DRIFFIELD, United Kingdom: At a brewery nestled in rolling farmland in northern England, the process of making beer begins with dropping dozens of unwanted loaf ends, thrown away by a sandwich factory, into a large stainless steel tank.
Add water, hops and yeast, and out comes the unmistakable golden beverage popular the world over. “We’re essentially substituting part of the malt for bread,” says Alex Balchin, head of the Wold Top Brewery, near Driffield in Yorkshire, of the brew which has no discernible bread-like taste. The brewery uses some of the tonnes of discarded uneaten bread in Britain to produce beer in support of an initiative fighting food waste — and the idea is being exported around the world. Behind the concept of Toast Ale is Tristram Stuart, who set up Feedback, an anti-food waste organisation.

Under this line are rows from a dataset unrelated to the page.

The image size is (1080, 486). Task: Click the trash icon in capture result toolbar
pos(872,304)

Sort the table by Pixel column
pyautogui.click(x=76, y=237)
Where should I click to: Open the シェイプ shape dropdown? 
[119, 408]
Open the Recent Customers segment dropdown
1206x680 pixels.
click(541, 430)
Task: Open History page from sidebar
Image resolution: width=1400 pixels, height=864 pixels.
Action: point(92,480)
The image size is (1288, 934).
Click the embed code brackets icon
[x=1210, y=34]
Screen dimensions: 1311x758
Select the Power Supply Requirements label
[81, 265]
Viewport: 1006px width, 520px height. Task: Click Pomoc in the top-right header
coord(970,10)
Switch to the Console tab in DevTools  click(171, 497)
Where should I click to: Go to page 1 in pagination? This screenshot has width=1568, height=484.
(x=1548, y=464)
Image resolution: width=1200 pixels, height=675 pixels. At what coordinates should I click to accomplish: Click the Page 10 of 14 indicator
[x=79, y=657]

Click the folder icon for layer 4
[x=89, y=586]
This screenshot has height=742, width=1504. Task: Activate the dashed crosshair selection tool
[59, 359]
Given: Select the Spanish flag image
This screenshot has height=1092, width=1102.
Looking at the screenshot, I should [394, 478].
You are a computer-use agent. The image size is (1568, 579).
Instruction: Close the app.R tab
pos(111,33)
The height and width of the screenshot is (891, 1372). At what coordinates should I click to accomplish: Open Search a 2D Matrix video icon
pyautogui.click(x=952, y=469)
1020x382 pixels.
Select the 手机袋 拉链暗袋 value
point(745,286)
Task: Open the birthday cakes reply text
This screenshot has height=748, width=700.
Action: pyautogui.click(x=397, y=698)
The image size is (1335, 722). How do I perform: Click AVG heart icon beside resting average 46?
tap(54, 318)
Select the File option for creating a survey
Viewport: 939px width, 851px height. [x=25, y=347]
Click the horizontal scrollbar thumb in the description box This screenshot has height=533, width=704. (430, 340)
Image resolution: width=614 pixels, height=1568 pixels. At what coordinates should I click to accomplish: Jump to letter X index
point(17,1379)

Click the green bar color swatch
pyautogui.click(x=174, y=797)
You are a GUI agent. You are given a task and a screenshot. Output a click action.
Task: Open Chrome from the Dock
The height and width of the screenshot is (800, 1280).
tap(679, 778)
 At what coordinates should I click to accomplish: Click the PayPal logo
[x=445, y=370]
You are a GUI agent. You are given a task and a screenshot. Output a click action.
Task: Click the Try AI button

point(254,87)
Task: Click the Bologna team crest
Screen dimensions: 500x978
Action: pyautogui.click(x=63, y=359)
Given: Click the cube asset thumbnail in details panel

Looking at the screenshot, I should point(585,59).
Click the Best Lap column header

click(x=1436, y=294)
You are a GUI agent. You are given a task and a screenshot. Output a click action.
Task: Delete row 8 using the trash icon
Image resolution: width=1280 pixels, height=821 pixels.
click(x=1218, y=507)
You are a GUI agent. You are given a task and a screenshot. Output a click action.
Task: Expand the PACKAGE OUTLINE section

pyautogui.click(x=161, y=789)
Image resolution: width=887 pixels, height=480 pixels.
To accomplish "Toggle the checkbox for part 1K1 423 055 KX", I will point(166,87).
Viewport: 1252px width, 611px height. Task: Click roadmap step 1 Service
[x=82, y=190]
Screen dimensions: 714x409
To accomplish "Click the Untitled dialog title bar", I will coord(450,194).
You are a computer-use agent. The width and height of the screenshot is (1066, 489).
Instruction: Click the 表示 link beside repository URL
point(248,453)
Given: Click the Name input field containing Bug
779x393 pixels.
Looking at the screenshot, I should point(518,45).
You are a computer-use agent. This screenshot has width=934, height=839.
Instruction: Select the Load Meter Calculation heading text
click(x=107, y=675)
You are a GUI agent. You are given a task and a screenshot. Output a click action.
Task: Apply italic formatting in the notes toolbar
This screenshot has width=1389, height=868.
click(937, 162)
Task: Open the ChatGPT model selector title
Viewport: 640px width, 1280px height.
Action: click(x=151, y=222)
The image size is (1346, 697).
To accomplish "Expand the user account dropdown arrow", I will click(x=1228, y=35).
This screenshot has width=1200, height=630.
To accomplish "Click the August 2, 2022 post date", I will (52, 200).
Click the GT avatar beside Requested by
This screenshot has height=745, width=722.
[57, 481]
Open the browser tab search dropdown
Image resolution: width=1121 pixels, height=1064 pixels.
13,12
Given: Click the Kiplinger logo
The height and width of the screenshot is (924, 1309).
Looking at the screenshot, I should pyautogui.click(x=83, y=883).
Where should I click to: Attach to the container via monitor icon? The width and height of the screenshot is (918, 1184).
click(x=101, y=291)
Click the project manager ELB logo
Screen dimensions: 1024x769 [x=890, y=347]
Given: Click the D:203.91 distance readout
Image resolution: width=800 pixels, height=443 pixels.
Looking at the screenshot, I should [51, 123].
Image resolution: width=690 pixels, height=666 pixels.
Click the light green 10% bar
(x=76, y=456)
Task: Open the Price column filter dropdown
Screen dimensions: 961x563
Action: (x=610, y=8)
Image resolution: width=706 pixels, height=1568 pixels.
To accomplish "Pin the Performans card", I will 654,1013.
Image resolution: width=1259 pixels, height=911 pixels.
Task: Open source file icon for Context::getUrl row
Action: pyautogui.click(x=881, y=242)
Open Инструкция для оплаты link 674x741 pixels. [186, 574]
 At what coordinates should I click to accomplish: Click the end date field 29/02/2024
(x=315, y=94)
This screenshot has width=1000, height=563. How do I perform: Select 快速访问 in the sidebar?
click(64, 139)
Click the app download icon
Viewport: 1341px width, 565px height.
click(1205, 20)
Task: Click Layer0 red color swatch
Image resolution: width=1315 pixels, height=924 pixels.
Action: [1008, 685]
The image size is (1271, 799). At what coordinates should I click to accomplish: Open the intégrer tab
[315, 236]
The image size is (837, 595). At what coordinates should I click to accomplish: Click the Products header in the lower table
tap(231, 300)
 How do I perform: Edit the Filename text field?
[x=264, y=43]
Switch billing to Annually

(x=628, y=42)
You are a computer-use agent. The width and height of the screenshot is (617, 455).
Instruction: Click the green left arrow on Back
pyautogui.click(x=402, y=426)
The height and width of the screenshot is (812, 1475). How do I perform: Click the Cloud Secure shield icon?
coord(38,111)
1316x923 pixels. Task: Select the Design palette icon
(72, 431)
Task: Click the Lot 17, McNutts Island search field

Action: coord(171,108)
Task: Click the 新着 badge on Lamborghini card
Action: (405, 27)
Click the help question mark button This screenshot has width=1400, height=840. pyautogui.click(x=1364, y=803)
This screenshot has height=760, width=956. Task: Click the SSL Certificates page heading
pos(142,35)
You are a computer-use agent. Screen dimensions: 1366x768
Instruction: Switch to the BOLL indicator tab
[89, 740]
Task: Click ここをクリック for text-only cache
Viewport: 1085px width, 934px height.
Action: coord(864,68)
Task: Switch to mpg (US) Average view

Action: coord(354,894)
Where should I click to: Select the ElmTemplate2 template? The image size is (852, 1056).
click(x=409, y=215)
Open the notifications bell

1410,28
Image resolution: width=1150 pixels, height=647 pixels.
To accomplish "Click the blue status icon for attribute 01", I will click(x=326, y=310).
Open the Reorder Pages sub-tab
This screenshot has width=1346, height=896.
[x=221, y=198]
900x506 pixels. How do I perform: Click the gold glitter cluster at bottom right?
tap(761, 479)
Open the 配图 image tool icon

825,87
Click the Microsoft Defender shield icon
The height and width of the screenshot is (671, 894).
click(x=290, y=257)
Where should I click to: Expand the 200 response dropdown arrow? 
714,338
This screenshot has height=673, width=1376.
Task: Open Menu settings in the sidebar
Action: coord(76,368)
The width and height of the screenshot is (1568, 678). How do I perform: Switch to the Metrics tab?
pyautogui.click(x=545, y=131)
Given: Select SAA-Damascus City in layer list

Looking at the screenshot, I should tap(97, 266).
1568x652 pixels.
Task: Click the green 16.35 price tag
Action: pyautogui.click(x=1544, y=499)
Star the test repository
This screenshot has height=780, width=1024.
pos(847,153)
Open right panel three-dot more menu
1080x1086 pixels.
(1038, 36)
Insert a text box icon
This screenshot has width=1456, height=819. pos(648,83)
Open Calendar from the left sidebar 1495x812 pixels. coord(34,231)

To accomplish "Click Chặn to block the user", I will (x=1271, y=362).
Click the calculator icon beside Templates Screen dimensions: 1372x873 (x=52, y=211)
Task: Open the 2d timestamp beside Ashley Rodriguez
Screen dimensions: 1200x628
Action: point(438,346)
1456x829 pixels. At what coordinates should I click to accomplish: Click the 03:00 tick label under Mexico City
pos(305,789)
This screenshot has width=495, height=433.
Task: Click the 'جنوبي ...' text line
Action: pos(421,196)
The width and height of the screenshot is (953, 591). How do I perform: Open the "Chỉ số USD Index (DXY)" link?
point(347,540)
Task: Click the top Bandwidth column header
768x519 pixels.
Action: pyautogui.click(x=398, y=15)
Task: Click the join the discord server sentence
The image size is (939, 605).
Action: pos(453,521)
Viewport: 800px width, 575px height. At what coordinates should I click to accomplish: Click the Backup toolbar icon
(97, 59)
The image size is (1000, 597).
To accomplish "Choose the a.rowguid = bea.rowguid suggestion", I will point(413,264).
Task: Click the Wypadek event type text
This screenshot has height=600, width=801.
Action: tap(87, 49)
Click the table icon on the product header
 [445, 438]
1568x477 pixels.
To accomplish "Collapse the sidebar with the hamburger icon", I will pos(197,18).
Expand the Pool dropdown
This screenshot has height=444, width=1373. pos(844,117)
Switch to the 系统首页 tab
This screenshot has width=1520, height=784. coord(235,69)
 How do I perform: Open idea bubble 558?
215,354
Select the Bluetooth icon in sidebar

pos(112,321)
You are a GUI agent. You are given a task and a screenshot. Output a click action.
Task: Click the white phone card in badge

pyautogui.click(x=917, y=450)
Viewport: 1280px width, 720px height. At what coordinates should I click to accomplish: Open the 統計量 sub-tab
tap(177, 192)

He began producing the beverage last year, drawing inspiration from a small Belgian microbrewery — Brussels Beer Project — that started making a beer from leftover bread, called “Babylone”, in 2015. “They explained to me that the ancient Babylonians actually invented beer to preserve bread and other grains that otherwise would be wasted,” says 40-year-old Stuart. “That was the original purpose of the drink.” Stuart’s research has found that “industrial quantities” of bread are being wasted globally, more than food aid charities can utilise, while the global craft beer brewing movement has continued to flourish.